▸ REQUIREMENTS
Rescale the stretch from the line containing "You are a computer-use agent. 339x210 pixels." through the final line, reproducing each of those lines in full with every coordinate multiplied by 0.85 and rounded to a whole number, halves rounding up. Leave all other text on those lines unchanged.

▸ RECORDS
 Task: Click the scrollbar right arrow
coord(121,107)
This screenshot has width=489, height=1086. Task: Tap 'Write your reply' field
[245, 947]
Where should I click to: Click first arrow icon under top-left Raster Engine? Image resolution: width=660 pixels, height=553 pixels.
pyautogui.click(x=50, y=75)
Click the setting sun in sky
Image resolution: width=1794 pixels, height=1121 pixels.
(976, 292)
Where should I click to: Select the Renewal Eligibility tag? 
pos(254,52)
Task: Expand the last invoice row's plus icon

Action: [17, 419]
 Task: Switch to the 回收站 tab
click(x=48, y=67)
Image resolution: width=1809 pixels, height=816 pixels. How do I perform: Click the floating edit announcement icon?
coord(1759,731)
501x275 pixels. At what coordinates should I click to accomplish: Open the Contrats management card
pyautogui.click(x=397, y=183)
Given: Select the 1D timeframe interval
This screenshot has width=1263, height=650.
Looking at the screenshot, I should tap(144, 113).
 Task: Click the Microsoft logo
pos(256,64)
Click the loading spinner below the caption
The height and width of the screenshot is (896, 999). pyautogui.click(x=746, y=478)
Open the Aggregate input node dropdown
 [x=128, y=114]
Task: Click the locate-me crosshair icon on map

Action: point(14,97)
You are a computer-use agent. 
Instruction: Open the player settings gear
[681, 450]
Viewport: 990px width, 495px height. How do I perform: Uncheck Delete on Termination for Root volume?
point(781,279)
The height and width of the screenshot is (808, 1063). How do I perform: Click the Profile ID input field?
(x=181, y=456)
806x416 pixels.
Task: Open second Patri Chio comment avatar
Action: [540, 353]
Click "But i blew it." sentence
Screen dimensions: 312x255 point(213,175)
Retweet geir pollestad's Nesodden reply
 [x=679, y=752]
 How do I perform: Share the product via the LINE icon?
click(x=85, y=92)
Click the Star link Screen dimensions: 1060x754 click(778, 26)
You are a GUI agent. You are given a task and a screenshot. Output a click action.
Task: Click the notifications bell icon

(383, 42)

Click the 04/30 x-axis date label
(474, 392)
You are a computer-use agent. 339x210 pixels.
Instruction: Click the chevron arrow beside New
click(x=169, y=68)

▸ OUTPUT
You are a computer-use agent. 339x210 pixels.
Instruction: Click the chevron arrow beside New
click(x=144, y=58)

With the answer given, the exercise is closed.